Au « Crédit Mutuel », pas de mea-culpa
Pourquoi offrir une tribune à un illustre inconnu en négligeant les travaux pourtant notoires d’instances compétentes, sur quelles bases relayer un prétendu « soutien de certaines associations étudiantes » sans même en relever ne serait-ce qu’une seule, comment ne pas trouver gênant, en 2024, d’écarter encore les femmes et minorités de genre d’un combat qui les concerne en premier lieu, en livrant un récit narré et traité exclusivement sous un regard novice et masculin ? Du côté de « l’Est Républicain », nous n’aurons jamais la moindre réponse à ces interrogations cruciales.

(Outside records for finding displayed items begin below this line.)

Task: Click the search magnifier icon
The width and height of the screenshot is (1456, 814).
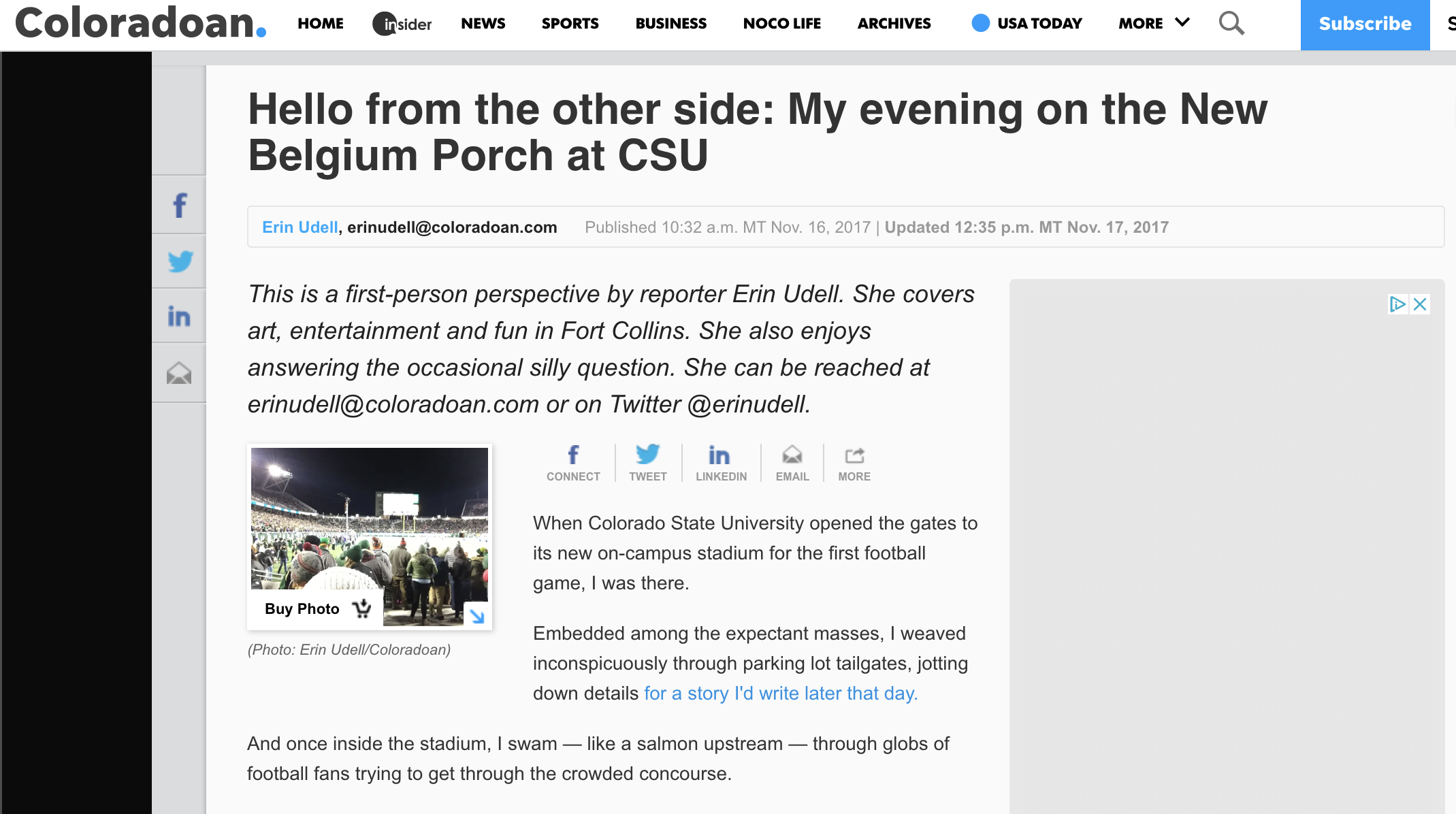Action: 1231,23
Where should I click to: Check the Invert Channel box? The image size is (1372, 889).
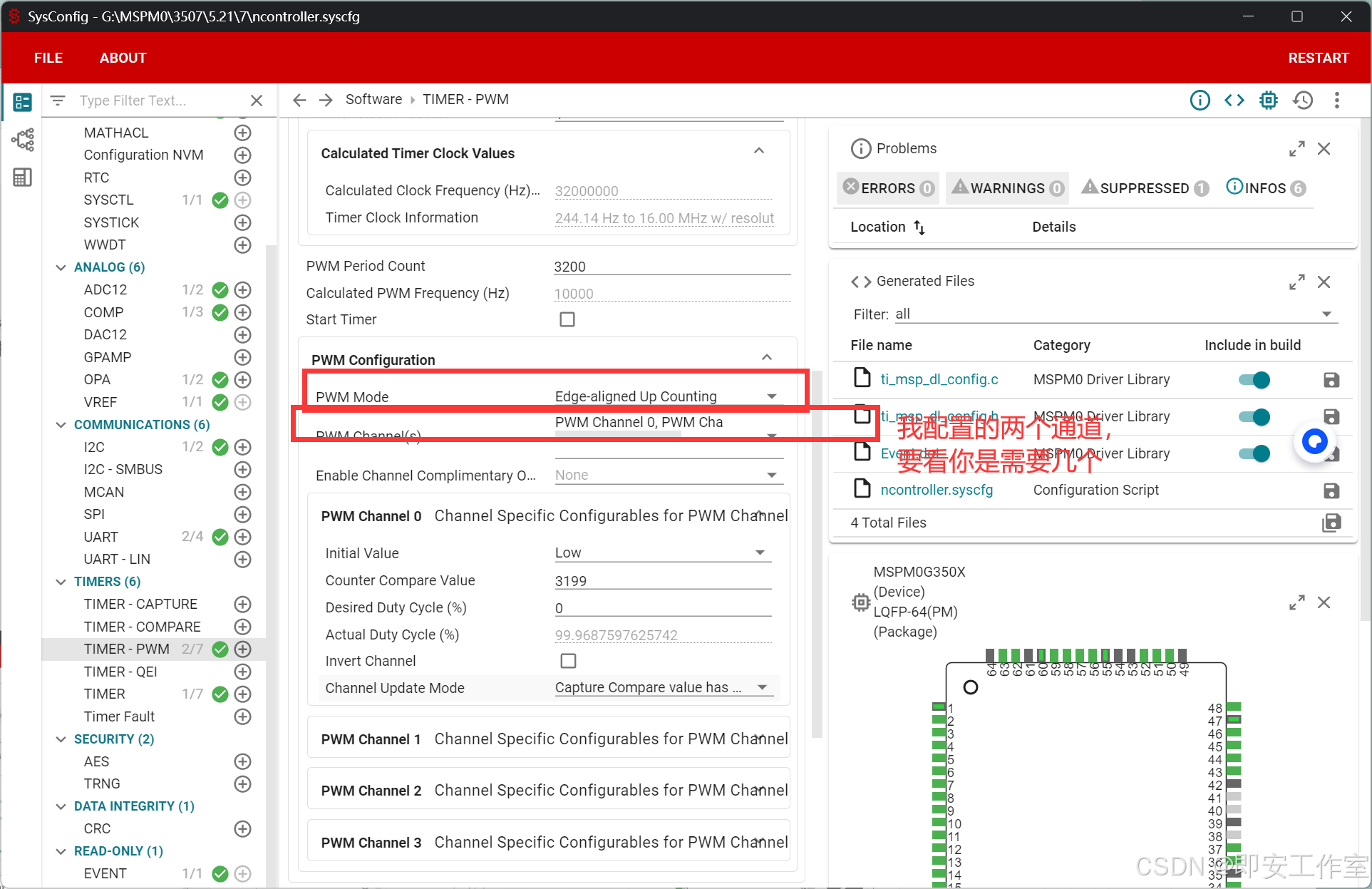click(x=568, y=661)
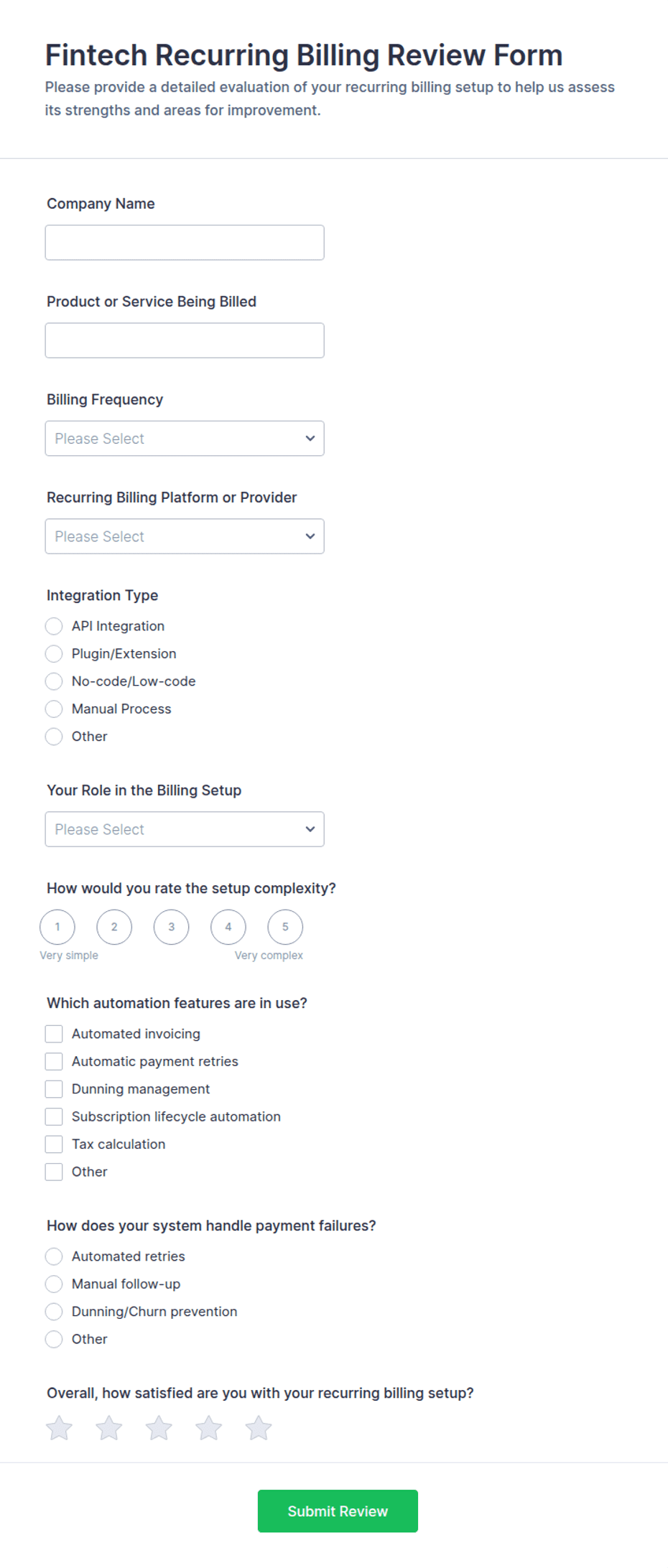
Task: Enable the Dunning management checkbox
Action: point(54,1089)
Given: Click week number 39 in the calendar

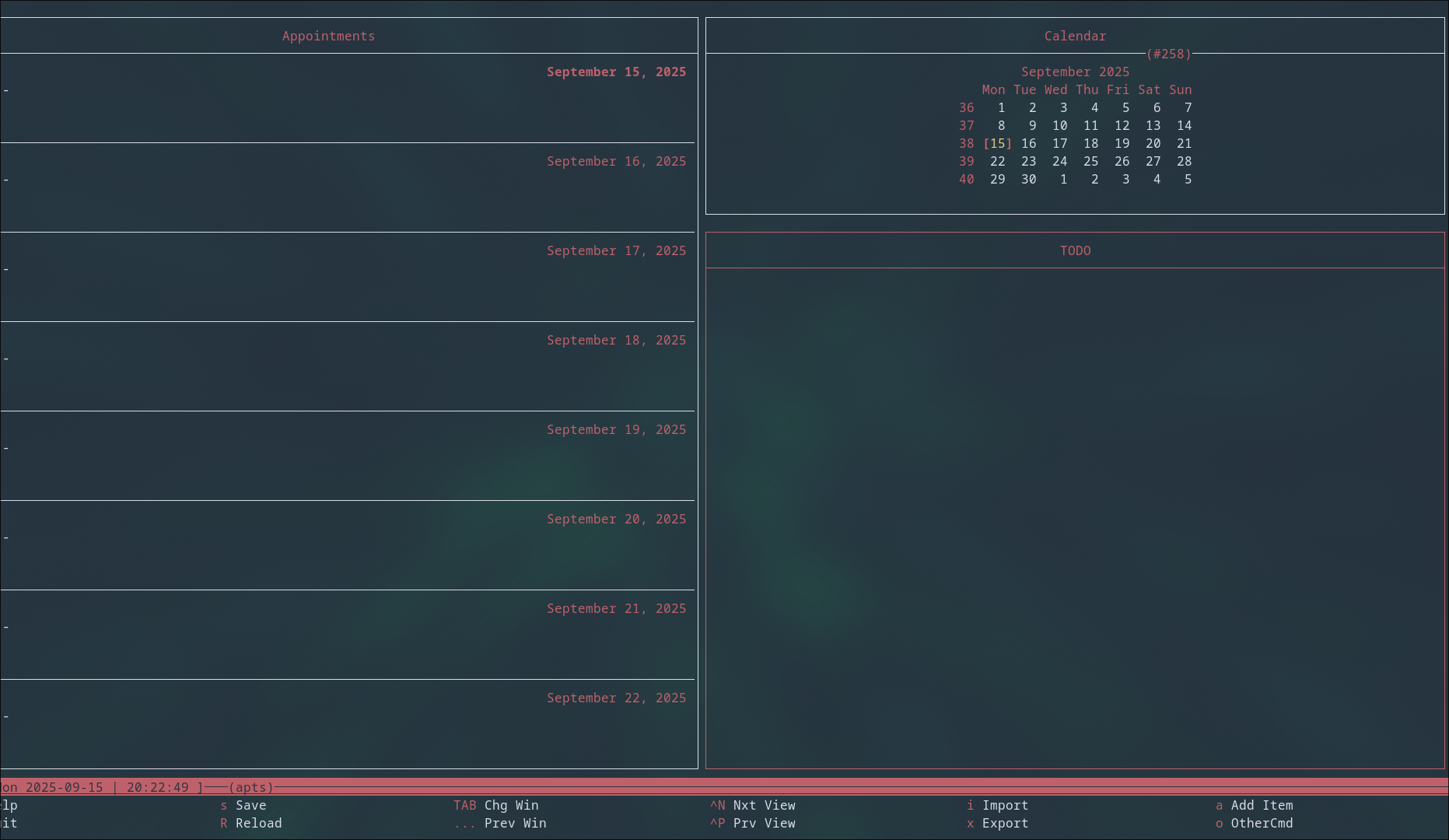Looking at the screenshot, I should pos(966,162).
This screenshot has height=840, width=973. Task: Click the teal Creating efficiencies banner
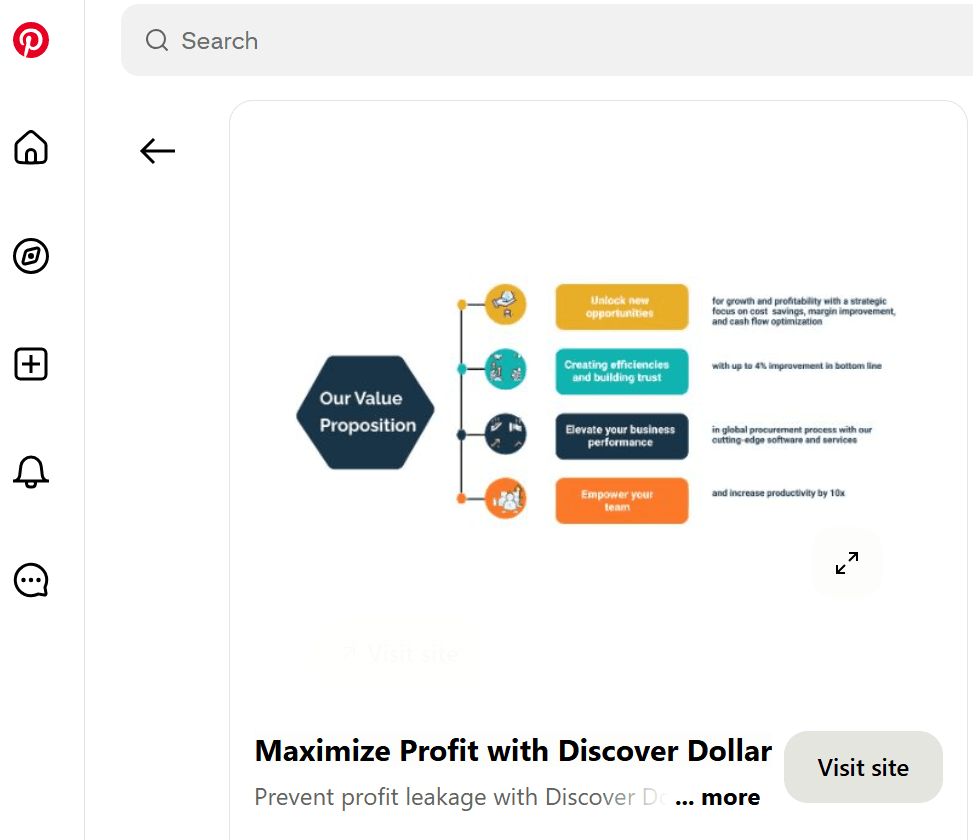(621, 371)
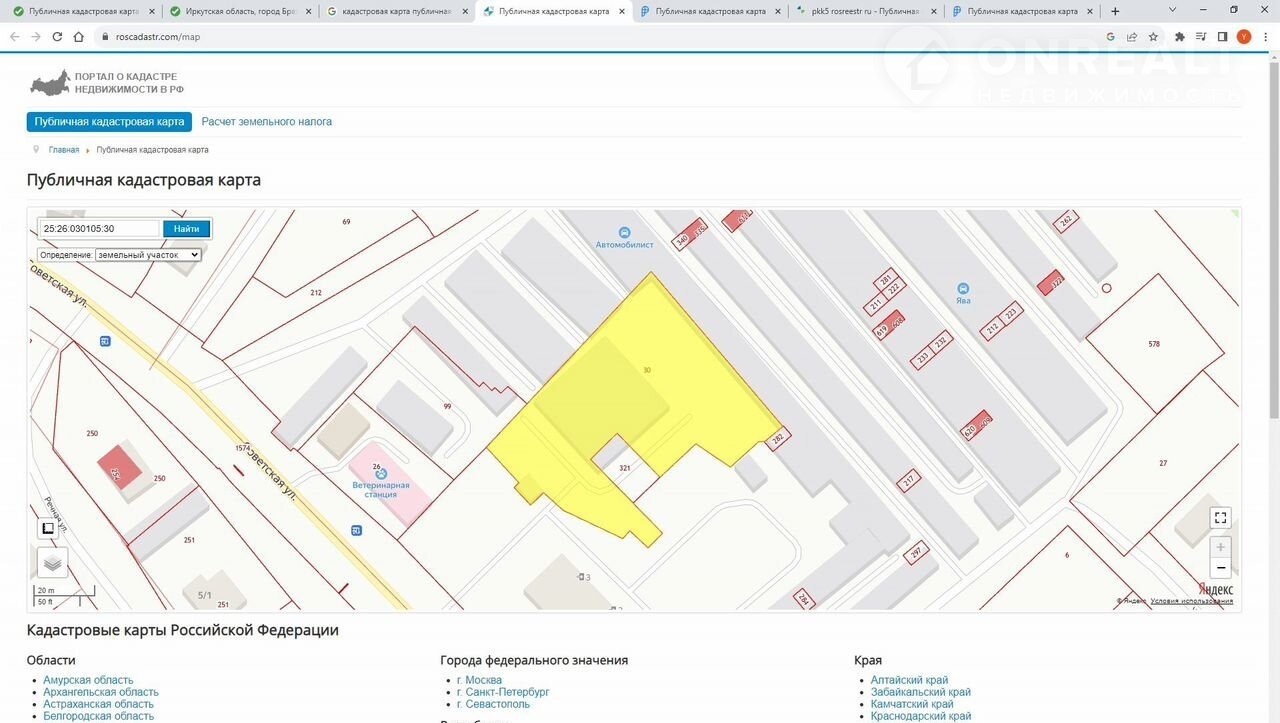Screen dimensions: 1280x723
Task: Zoom out the map with minus button
Action: [1220, 568]
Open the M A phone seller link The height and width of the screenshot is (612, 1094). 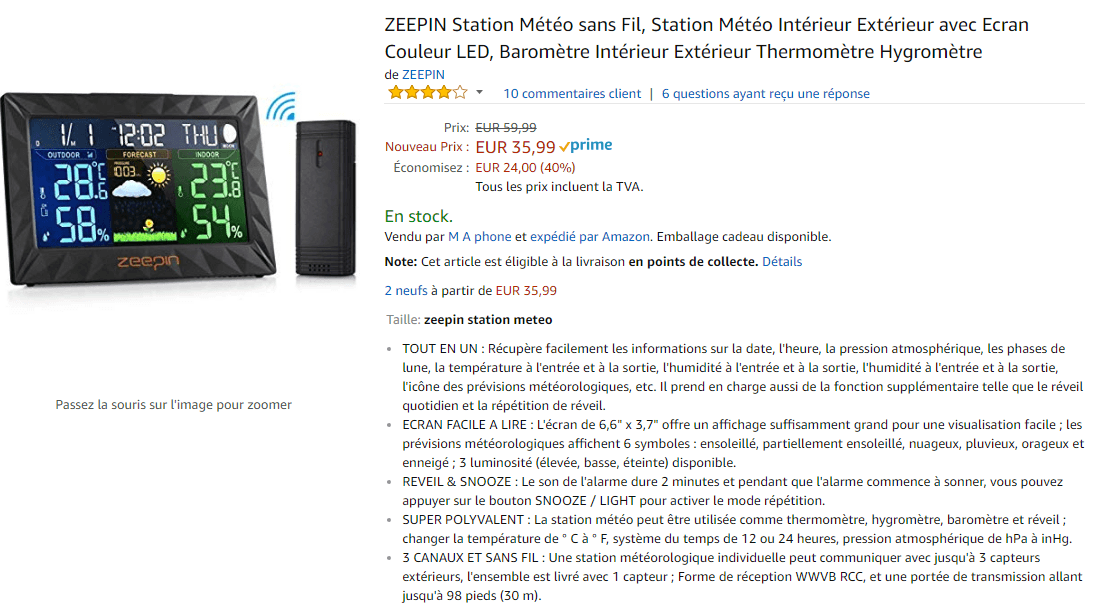(480, 237)
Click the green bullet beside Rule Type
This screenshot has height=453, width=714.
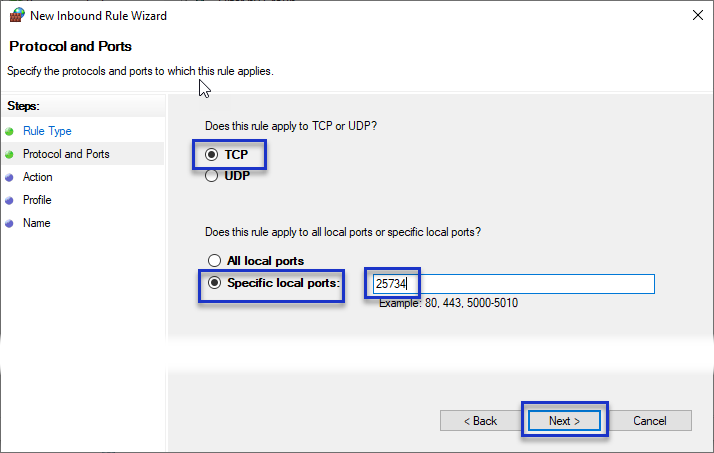point(9,131)
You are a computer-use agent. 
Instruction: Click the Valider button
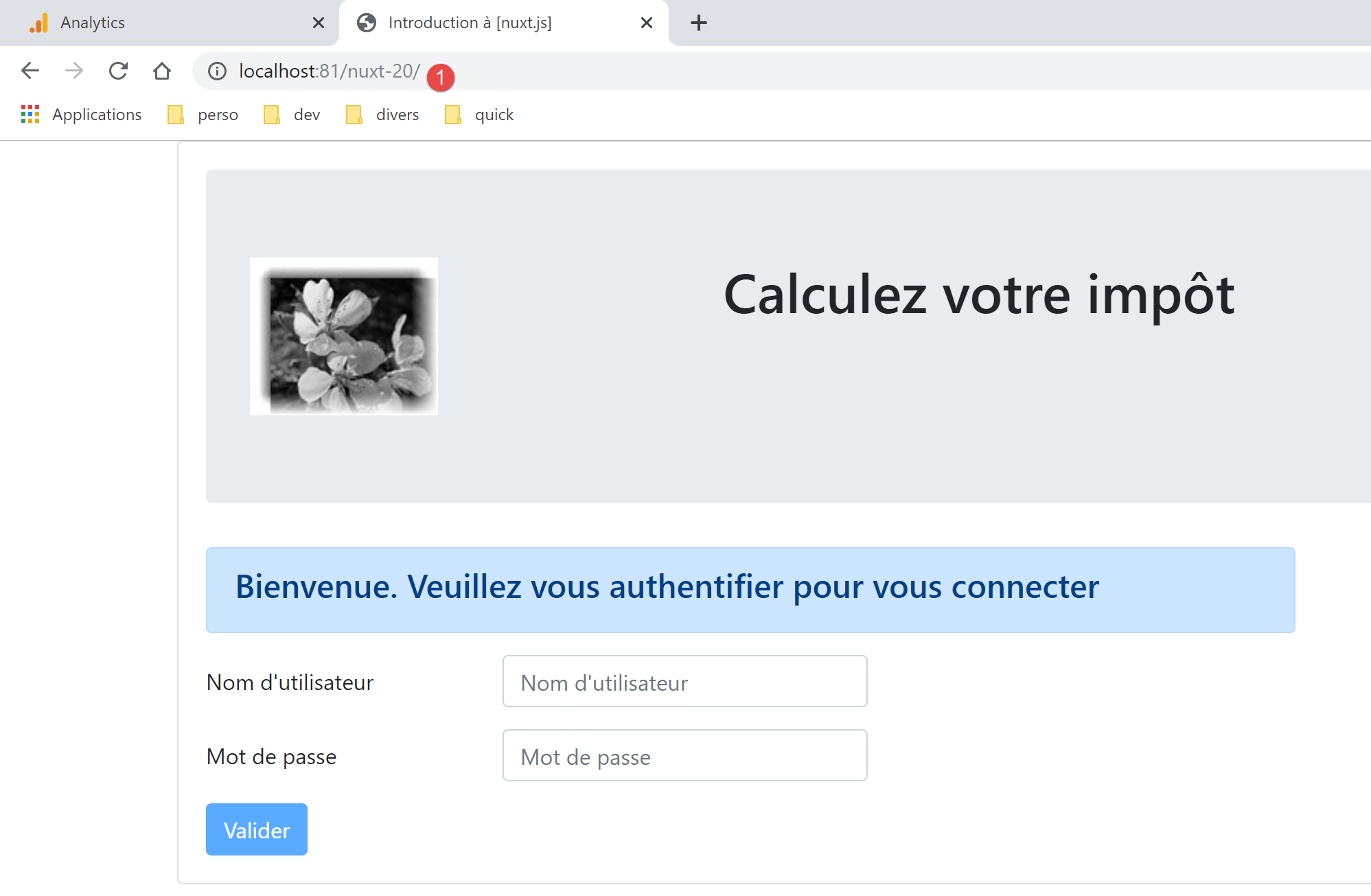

Sous ses traits d’objectivité, la propriété du « Crédit Mutuel » n’est pas toujours si « apolitique » qu’elle l’avance. Le rédacteur, Pierre Laurent, étant souvent prolixe en la matière, de pamphlets anti-Mélenchon en correspondance de guerre le 13 mars 2023 où « A cerclé » et « écriture inclusive » étaient dépeints en horreur. En soulevant la crainte d’un procès en « réappropriation sexuelle/culturelle », le gratte-papier ne pensait pas viser si juste… Contre lui-même. « Relou » dixit un billet du 8 décembre, avec pour nous un double carton rouge en « mansplaining ».

Boîte noire
Sollicité par texto à partir du 3 décembre à 20h01, A.K. a indiqué que « [il] ne donnerai[t] pas une suite favorable à [notre] demande » ; Quant à Pierre Laurent et « l’Est Républicain » contactés par voie électronique le 7 décembre à 18h50, il n’y aura pas de réaction. Via un article du 10 décembre intitulé « demande de congé menstruel à l’université : les précisions du syndicat étudiant Unef », le quotidien se contentera seulement de répliquer en partie le communiqué intersyndical en concluant sur la position de A.K., estimant que son action relevait d’un « soutien à la commission ».

[1] Il s’agit de : « l’Union Nationale des Étudiant·e·s de France » (UNEF), du « Bureau des Associations Franc-comtoises/Fédération des Associations Générales Étudiantes (BAF/FAGE), de la « Confédération Générale du Travail – Salarié·e·s/Étudiant·e·s » (CGT-SÉ), ainsi que de « Solidaires Étudiant·e·s ». À noter que « l’Alternative Étudiante Bisontine/Union Étudiante » (AEB/UÉ) est en voie de dissolution, quand l’extrême-droite, que ce soit « l’Union Nationale Inter-Universitaire » (UNI) ou « la Cocarde Étudiante », ne disposent ni de postes, ni de représentation ou de présence.



Illustration d’en-tête : Aperçu de l’UFR-SLHS Megevand, en 2014 – Ludovic Godard/cc-by-sa-4.0.